Written problem. Extend the text on diversity in financial services management, picking up after its final sentence.

Text excerpt.
+++++
During a hearing in 2004 on the financial services industry, congressional members and witnesses expressed concern about the lack of diversity in the industry’s work force, particularly in key, management-level positions. The Govern-ment Accountability Office, the audit, evaluation and investigative arm of Congress, subsequently was asked to provide an overview on the status of diversity in the industry. The GAO’s report, Workforce Representation in the Financial Services Industry at the Management Level (1993-2004), found that between 1993 and 2004, diversity at the management level in the financial services industry did not change substantially, but increases in representation varied by racial or ethnic minority group. During that period, according to data from the Equal Employment Opportunity Commission, management-level representation by minority men and women increased to 15.5 percent from 11.1 percent. African-Americans increased their representation to 6.6 percent from 5.6 percent, Asians to 4.5 percent from 2.5 percent and Hispanics to 4.0 percent from 2.8 percent. Asians held 7.3 percent of all management-level positions, African-Americans 3.0 percent and Hispanics 3.0 percent.
Financial services firms and trade groups interviewed by GAO researchers said programs they initiated to increase the diversity of their work forces, including in management-level positions, face challenges. The programs include developing scholarships and internships, establishing programs to foster employee retention and development, and linking managers’ compensation with their performance in promoting a diverse work force. Some executives cited challenges in recruiting and retaining minority candidates; others said gaining employees’ “buy-in” to diversity programs was a challenge, particularly among middle managers, who were often responsible for implementing key aspects of such programs.
+++++
Information provided.
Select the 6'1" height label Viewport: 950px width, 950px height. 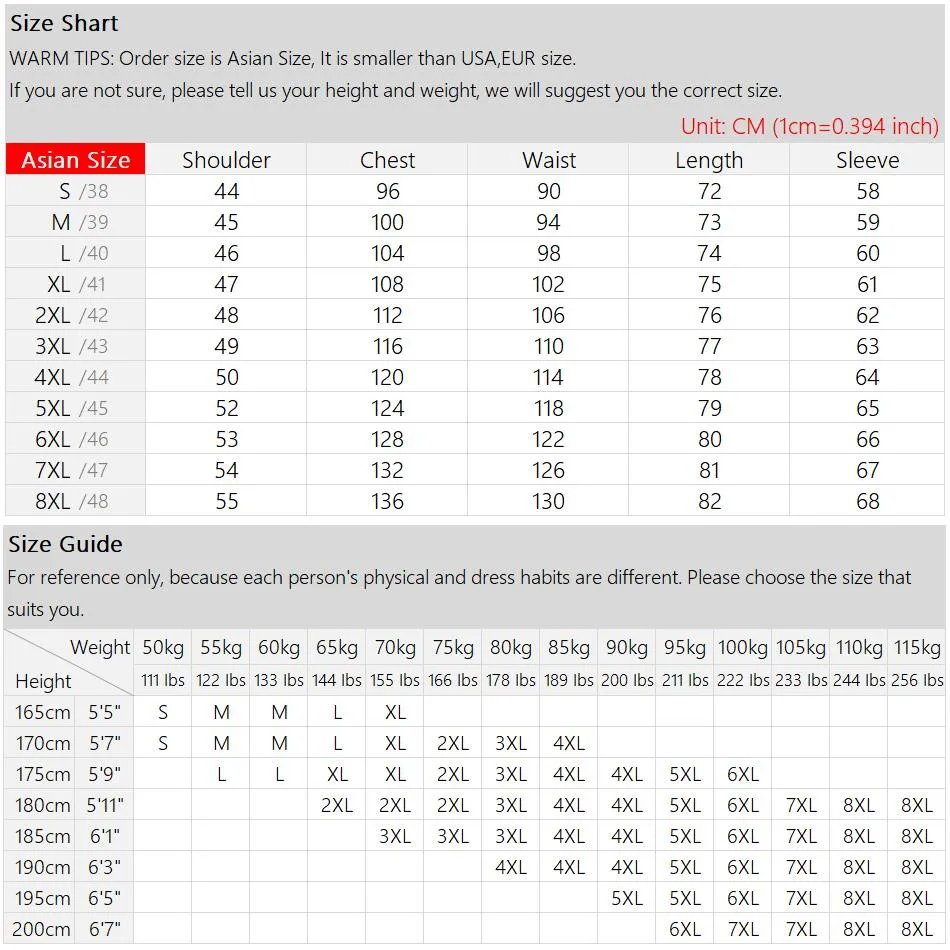(x=105, y=836)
+++++
The answer.
About a year after the congressional hearings, in December 2005, members of the National Association of Black Accountants (NABA) told researchers at Howard University’s Center for Accounting Education that race continues to impact the careers of people of color in the accounting profession. Their statements were made in the course of a survey titled “The Professional Experience—The NABA Survey.” According to a preliminary analysis of the survey:
• 59 percent of respondents believed that because of their race, they had not always received unbiased or objective evaluations from their supervisors;
• 55 percent felt that mistakes they might make in the workplace directly impacted the perception or evaluation of other members of their race;
• Almost half believed that nonminority counterparts with less technical competence or experience are given more high-profile or challenging job assignments;
• 63 percent felt no obligation to remain with their current employer.
Commenting on the findings, Frank Ross, former NABA president and director of the Howard University Center, said, “In spite of diversity programs initiated by many of the nation’s top employers, there is still disparity among people of color in the accounting and finance areas with regard to their ability to advance with their employers. We hope to provide recommendations for making positive changes to lower attrition and improve advancement for the African-American accounting professional.”
In the pages that follow, CPAs who have made it to partner level at Deloitte & Touche USA L.L.P., Ernst & Young and KPMG L.L.P., three of world’s largest accounting firms, tell TNJ about the road they traveled to get there.
Crystal Sampson, Partner
Ernst & Young, New York City
By Angela Johnson Meadows
An affinity for numbers drew Crystal Sampson to accounting, but it is her passion for building relationships that has helped her career flourish. “I enjoy serving clients. I really enjoy working with the people that I work with, ensuring that our clients get the best service we can provide,” she says.
The New York City native has been a partner at Ernst & Young L.L.P. since 2002. She spent her formative professional years at former accounting giant Arthur Andersen L.L.P., joining the firm as a staff accountant in 1987 after graduating from Brooklyn College. While at Andersen, Sampson served clients in the areas of retail distribution and technology. Her ability to handle clients of various sizes in multiple industries put her on the path to partner, a position she earned in 2000. She attributes this accomplishment to having the support of the right people. “I had relationships with individuals who were absolutely instrumental in helping me achieve my goal to get to the next level, to support me when it was time for me to be put up for partnership,” she says.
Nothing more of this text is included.